Our church was visited last
weekend by the students from a post-high school discipleship program called
Generational Leadership from Maple Valley, Washington. These kids were on fire
for the Lord. They were happy, they spoke of the things they had overcome and
the joy they had found serving Jesus. It was great having them in the service.
One thing that stood out
(though it wasn’t really a surprise), was the number who testified they had
been raised in a Christian home, grown up in church, gone to Christian schools,
but had never met Jesus for themselves. They knew all about Him, had
lived moral lives, prayed over their meals, probably went through countless
devotions and said many prayers, but had never had a personal, life-changing
encounter with the Lord until they went to this program.
So what is the measure of a
successful Christian school? Or a successful church youth group? To keep them
happy with activities and pizza? Make them better students of Aristotle and
Latin than public school students? Prepare them to be successes in this fallen
world—good jobs, families, faithful contributors to their local
church? Are all these the true measures of success? Or is success
bringing them to know Jesus? Not know about
Him, but knowing Him, meeting Him, encountering
Him in a way that
revolutionizes their lives.
As you can see from my book
Out of the Fire, A Life Radically Changed.

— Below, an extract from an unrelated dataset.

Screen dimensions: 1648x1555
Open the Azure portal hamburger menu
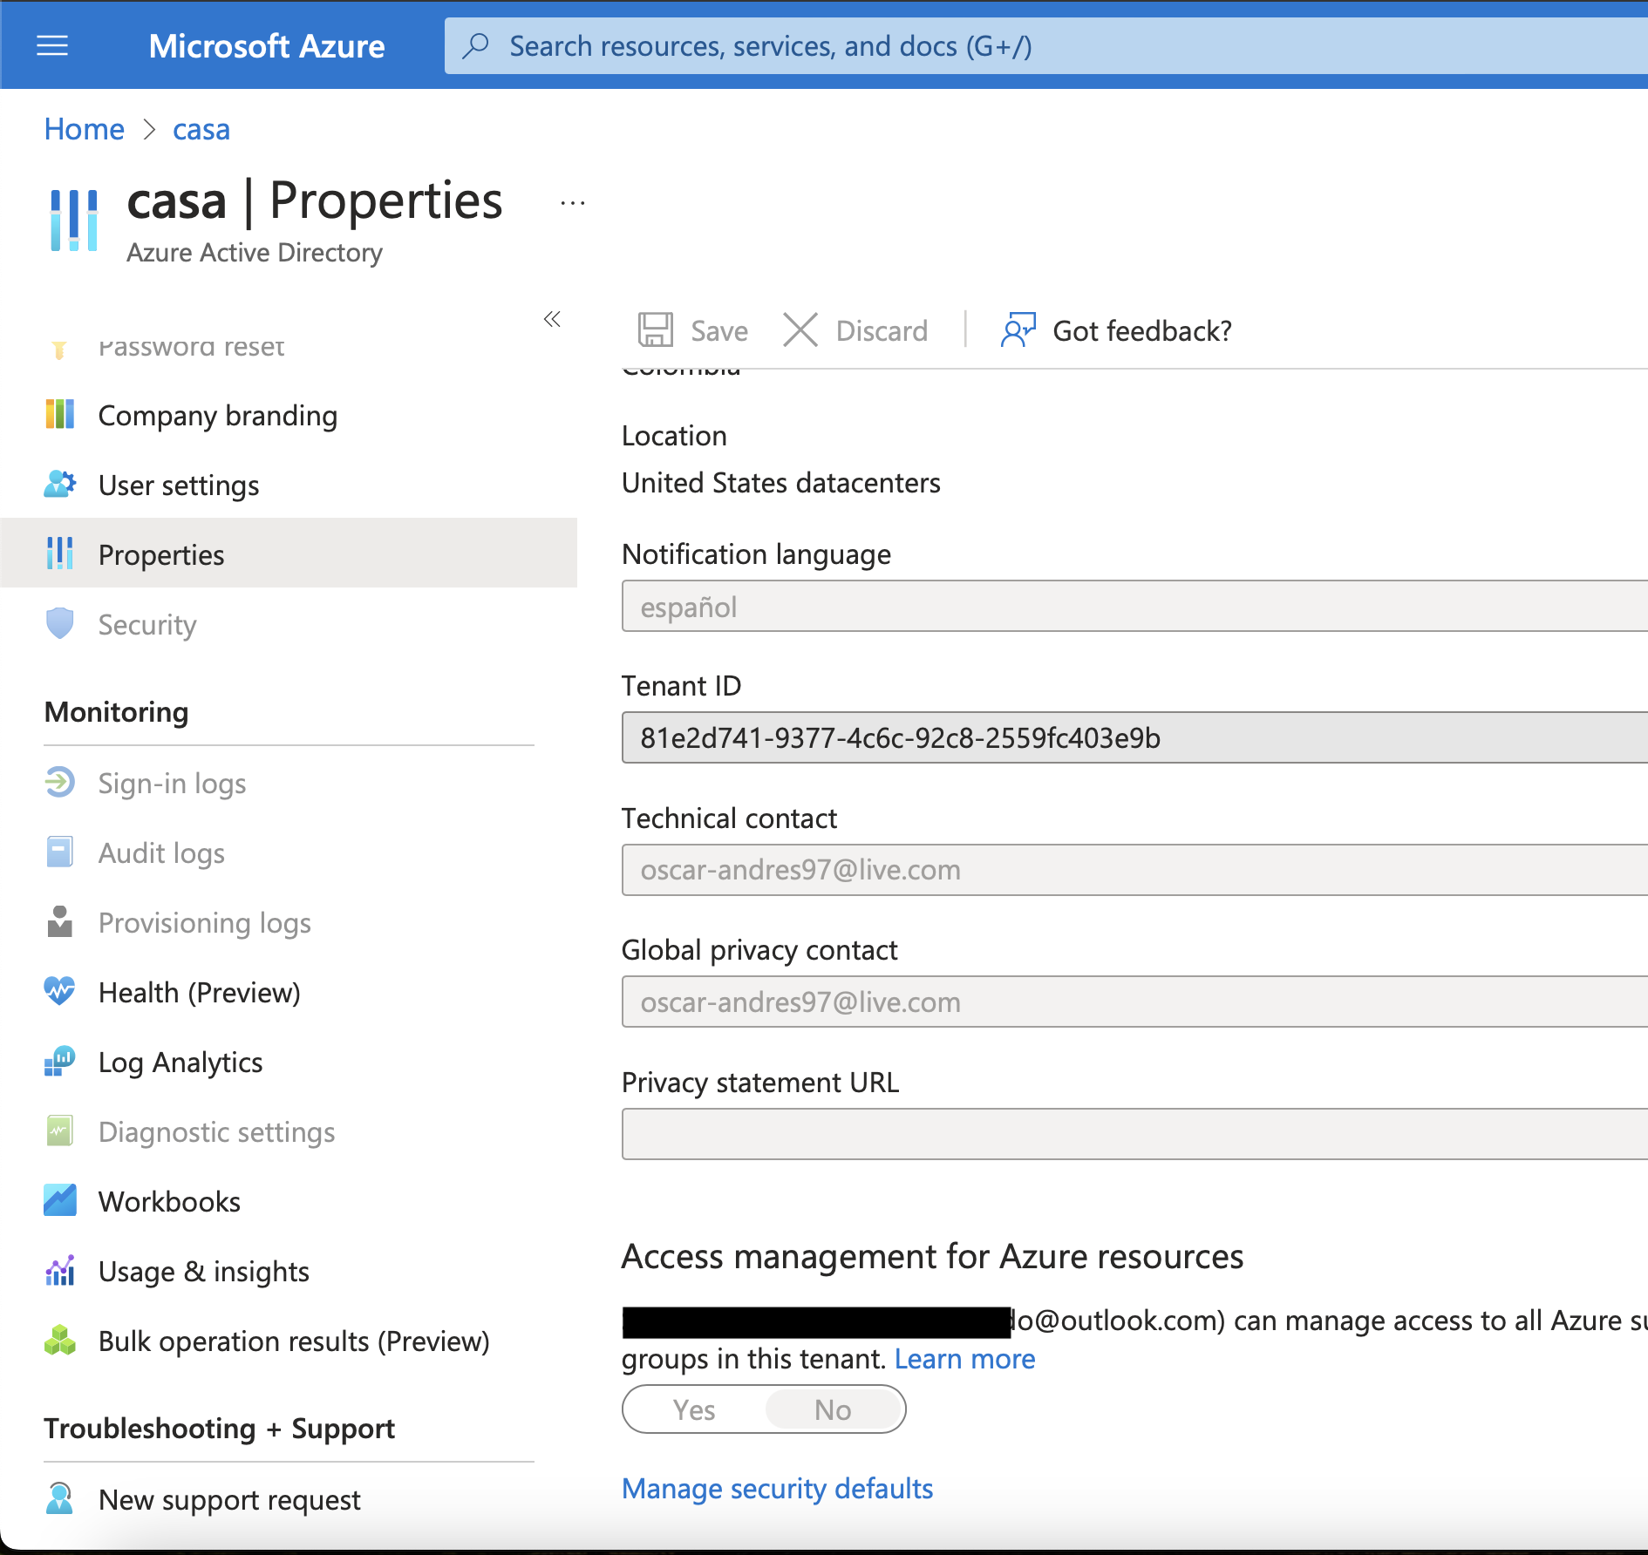coord(52,45)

I was an atheist in high school and college. I tried to talk Christians out of
their faith. But when I met Jesus, it turned my life upside down and inside out
and set the course of the rest of my life. The world would not say I was
successful. I lived in a Christian commune for 5 years on $4 per week, then
painted houses and sold insurance for most of my life. The world would sniff in
disdain but I could care less. I found everything I was looking for and much
more besides. I live in relationship with God who has me writing books,
preaching, blogging, singing, praying, yes and even suffering trials to
increase the coming glory.
Is that what we want for our
young people? Or do we hope they will merely get enough of Jesus to have a
lower divorce rate than the world? Or to have higher SAT scores? Or produce more
PhDs per capita?
Any graduate from a
Christian high school who goes on to college without knowing the Lord and being
truly born again will graduate from college a humanist and a secularist. George
Barna has tracked it: something like 80% of entering Christian freshmen will
lose their faith while in college. (And I have to think the 20% who don’t lose
their faith are those who are the most grounded in it.)
The colleges and
universities in this country are set up as indoctrination centers for liberalism
and secularism. And yet a college education remains the goal of way too many
Christian schools and parents. Why do we have this obsession to throw our kids
away to the world?
As I was watching and
listening to the on-fire young people from the Generational Leadership program I found myself thinking, “We need a thousand such young people,
10,000, 100,000! With kids like these, we could turn this culture and this
country around! Here is the future of the church!” But instead of putting our
young people in a program where they will meet Jesus, get healed of the brokenness
of this world, and then become a force for turning this world to Christ, we trade that all in for hoped-for worldly success in what we call
“higher education.”
The Bible says, “love not
the world nor the things of the world.” Wouldn’t that include worldly success? Yet
we’re sacrificing our young people on that very altar of worldly success by
sending them off to ungodly colleges where most of them will be turned into successful
heathen, much as the Israelites sacrificed their sons and daughters to Baal.
Wasn’t it for the same reason? To ensure a good harvest and fertile fields?
Isn’t that the mammon Jesus said we couldn’t serve if we wanted to serve Him?
I plead with Christian
educators and parents to rethink this thing!